◆ **REQUIRED WORK**:
Decide whether each statement below agrees with the text on self-care practices. For each, answer yes or no and quote the words of the text that decide it.
(a) The writer does mind exercises with the app only when feeling stressed or anxious.
(b) The writer takes ashwagandha every day in capsule form.
(c) The writer began journaling after watching a friend write in a journal.

◆ **PASSAGE FOR REVIEW**:

-------------------------

Meditation | I use the headspace app to help me do mind exercises. I do these when I am not feeling stressed or anxious so that when those feelings show up I can handle them better.
Ashwagandha | It is referred to as an indian ginseng that helps combat internal stress, boost the immune system, and improve the memory amongst other benefits. I take it as a daily supplement in capsule form but it can be ingested as a tea or powder.
Herbs & Plants | While living a friend who had years of organizing experience and extensive knowledge about plants, herbal medicine and spiritual herbalism I was able to try different herbs that were good for depression, anxiety, stress and grief. These include Damiana, Lavender, Oatstraw, Chamomile, St-John’s Wort, and Valerian.
Whole Foods | Not the supermarket. Eating whole foods, green foods, grounding foods high in vitamins and minerals gives me more energy and make me feel rooted. I am more active when I eat whole foods which leads me to…
Body Movement | Moving my body via dancing, exercising, or stretching takes my mind to another place, allows me to be present in that moment, and gives me a boost (endorphins) to conquer other things in that day.
Writing | I journal a lot. I use to observe my mami write in her journal when I was younger and have written in them since. I write thoughts that are in mind, letters to people, poems, intentions, prayers, recipes, etc. I just write it out.
Spirituality & Praying | I believe in a higher power! I talk to God every day to offer my gratitude on the days I feel joy and to ask him for strength on the days I feel uncertain. I am blessed to be guided by a God, Goddesses, my ancestors and spirits.
Being Present | Staying in the now as much as I can. Focusing on the past and the future is a trigger for me and so being present to the day and moment I am in is helpful.

-------------------------

◆ **DATA UNDER STUDY**:

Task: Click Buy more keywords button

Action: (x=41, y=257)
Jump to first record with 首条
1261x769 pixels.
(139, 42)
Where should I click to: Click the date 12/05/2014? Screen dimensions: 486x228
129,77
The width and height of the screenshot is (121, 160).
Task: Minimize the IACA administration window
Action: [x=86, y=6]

-------------------------

◆ **EXERCISE ANSWER**:
(a) No: "I do these when I am not feeling stressed or anxious"
(b) Yes: "I take it as a daily supplement in capsule form"
(c) No: "I use to observe my mami write in her journal when I was younger"